>> Begin TEXT SECTION

SUPERIOR COURT OF NEW JERSEY APPELLATE DIVISION


October 17, 2007

GAETANO V. BRACCO AND ANNETTE BRACCO, HIS WIFE, PLAINTIFFS-APPELLANTS,
v.
ESTATE OF STEPHEN L. ORETO, DEFENDANT-RESPONDENT.

On appeal from the Superior Court of New Jersey, Chancery Division, Ocean County, C-158-05.

Per curiam.

NOT FOR PUBLICATION WITHOUT THE APPROVAL OF THE APPELLATE DIVISION

Submitted September 24, 2007

Before Judges Lintner and Sabatino.

In this partition case, plaintiff Gaetano V. Bracco, and his wife Annette Bracco*fn1 ("Bracco"), appeal a final judgment entered by the Chancery Division on August 4, 2006, after a non-jury trial. The partition action concerned real estate in Stafford Township that Bracco and the now-deceased Stephen L. Oreto had purchased as tenants in common in 1974. After a trial, the chancery judge divided the parties' interests in the premises, and awarded Oreto's estate ("the Estate") $102,624 as Oreto's net adjusted interest in the property.

On appeal, Bracco argues that the trial judge misapplied his discretion in awarding the Estate any interest in the property, contending that he exclusively deserves its full value. Alternatively, Bracco asserts that the trial judge used an incorrect date in valuing the Estate's separate interest. Bracco finally argues that the judge erred in not requiring the Estate to pay his counsel fees. We affirm.

>> End TEXT SECTION
>> Begin MATERIAL PROVIDED

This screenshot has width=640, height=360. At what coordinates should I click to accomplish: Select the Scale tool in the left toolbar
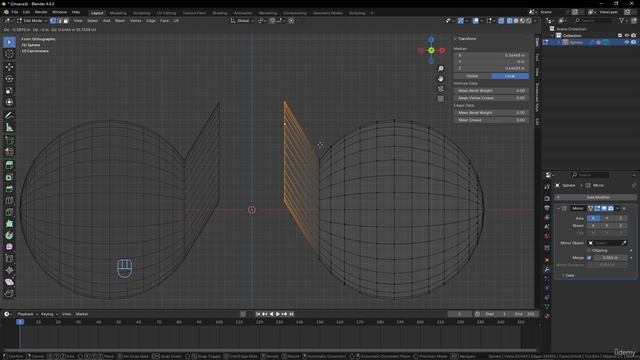pos(9,90)
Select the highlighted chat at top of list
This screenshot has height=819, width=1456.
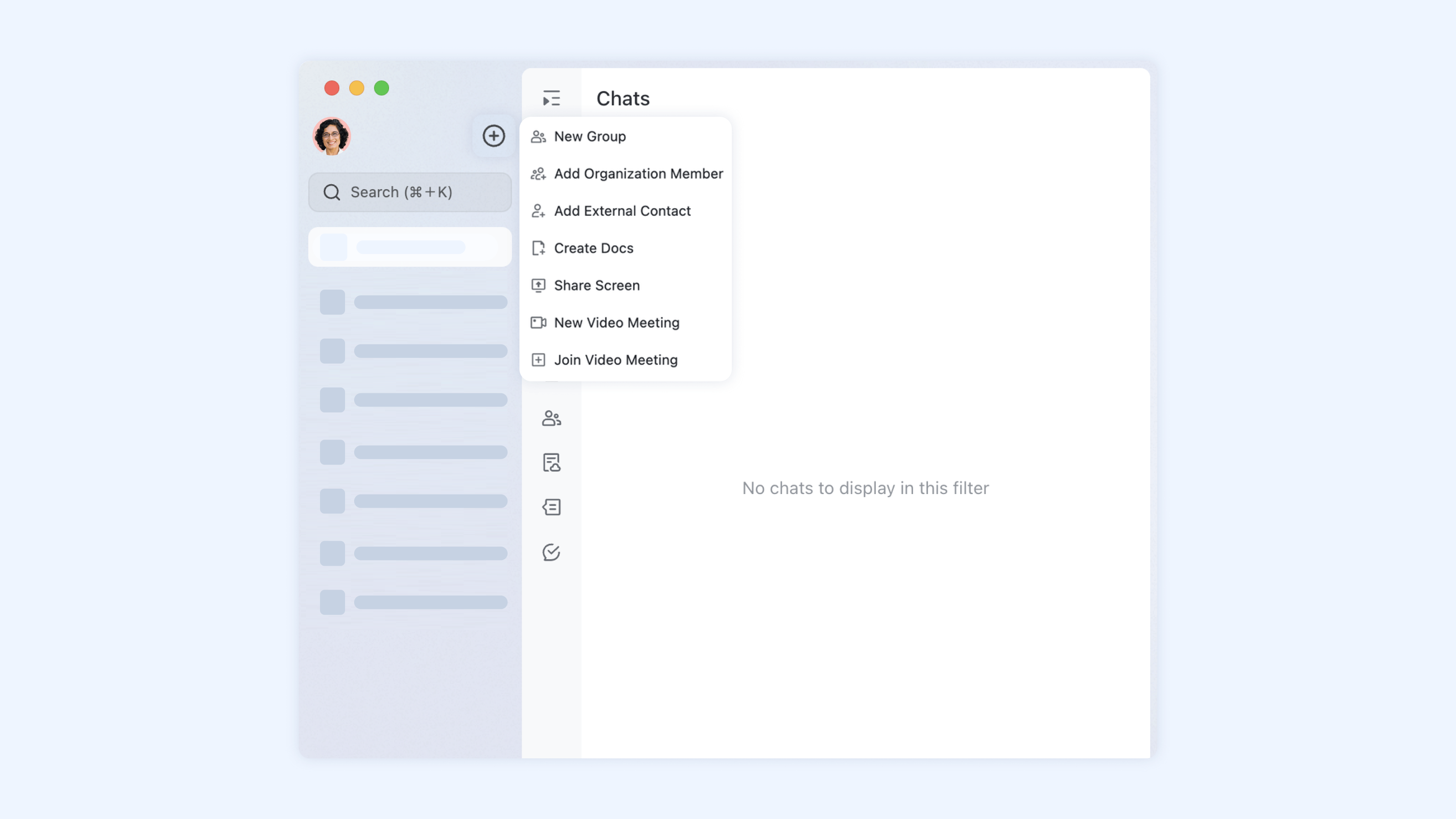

>> End MATERIAL PROVIDED

▶ DESCRIPTION OF THE TASK
In the court opinion, how much did the chancery judge award the Estate?

▶ RESPONSE TO THIS TASK
$102,624, as Oreto's net adjusted interest in the property.